Passiamo alle cose serie: quali sono le passioni di sua figlia?

“Sicuramente le sta ancora scoprendo, le scopriamo insieme. Alba ama la musica, fa un corso e si sta orientando fra il pianoforte e la chitarra. Poi fa un laboratorio di ginnastica artistica coi bambini della sua classe. Alba è molto energica come bambina: la metti a colorare mezz’ora e poi per tre ore ti potrebbe cantare tutto Sanremo, segue Loredana Bertè, i Ricchi e Poveri, Emma, Alessandra Amoroso, del brano di Mahmood sa fare tutta la coreografia. Mi anticipa quali canzoni andranno di moda, è un’esperta di musica”.

Alba ha un papà che la sostiene e stimola le sue potenzialità, ma abbiamo già detto quanto sia difficile per i tanti bambini con sindrome di Down nell’Italia di oggi. Cosa si augura?

“Deve cambiare il sistema. Siamo ancora legati prima all’apparenza che alla sostanza.

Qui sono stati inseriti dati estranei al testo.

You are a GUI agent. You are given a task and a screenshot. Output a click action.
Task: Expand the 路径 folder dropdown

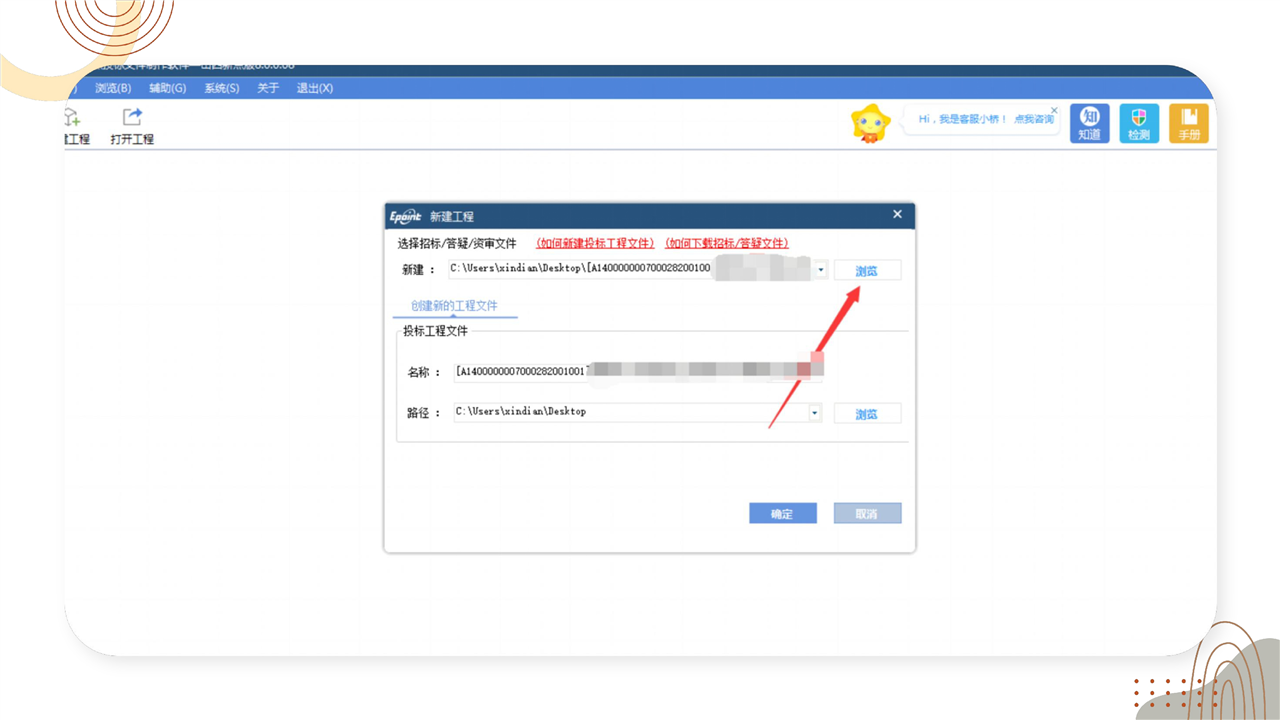click(814, 412)
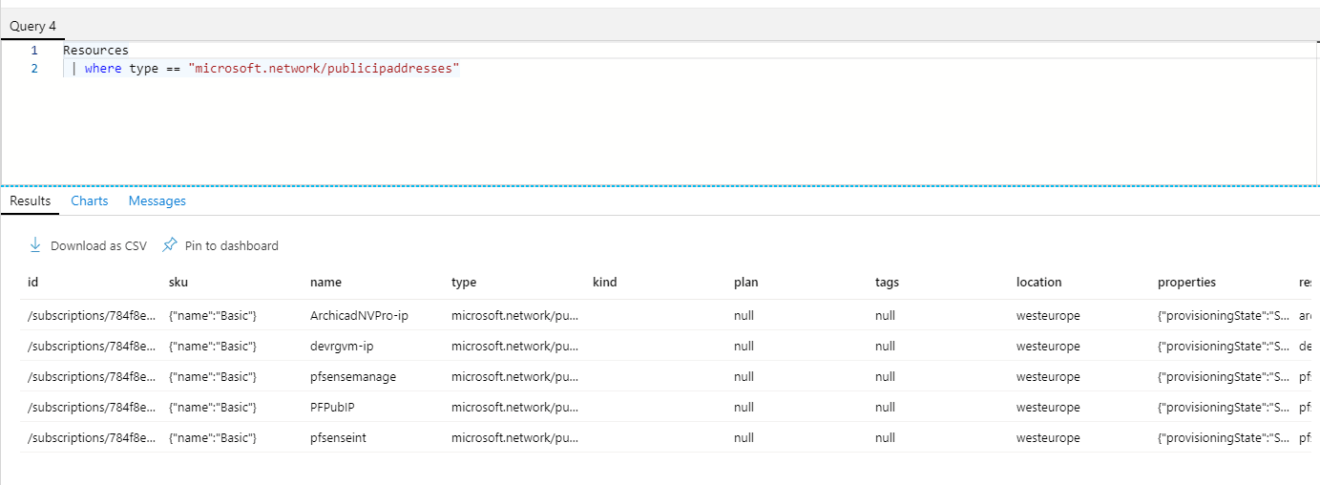Click the sku column header
This screenshot has height=485, width=1320.
(178, 282)
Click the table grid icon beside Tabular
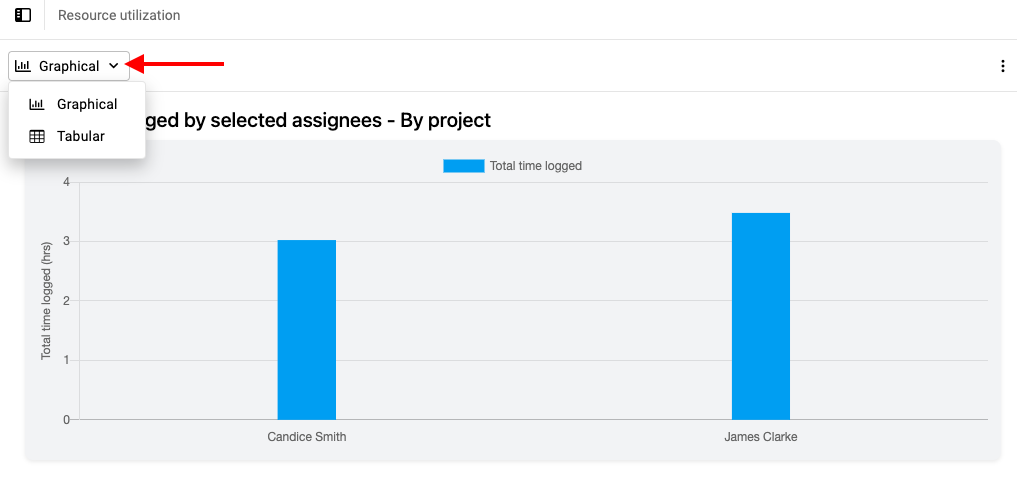 pos(37,137)
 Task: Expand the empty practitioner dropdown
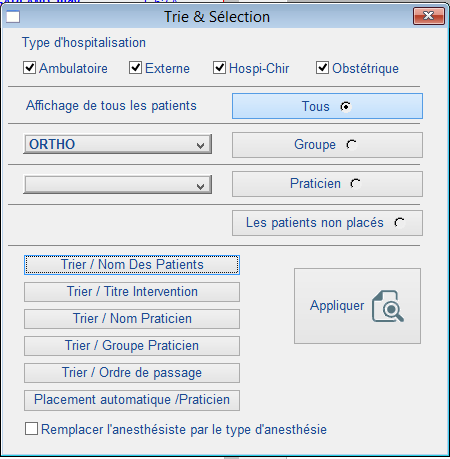click(118, 185)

Io ho scelto di essere sui social con Alba in modo importante perché abbiamo bisogno di fare cultura sulla famiglia, sulla genitorialità, sulla sindrome di Down, e secondo me bisogna far capire ai genitori che avere una figlia con sindrome di Down non è una sventura ma un’opportunità. Mi chiedono spesso: ‘Se tu avessi la bacchetta magica tu la vorresti guarire?’ Mai, rispondo io, sennò non sarebbe Alba, che è perfetta così com’è. Perché noi non dobbiamo rendere perfetto tutto, la perfezione non esiste, esiste la normalità. E dobbiamo dare la possibilità di convivenza a tutte le diversità”.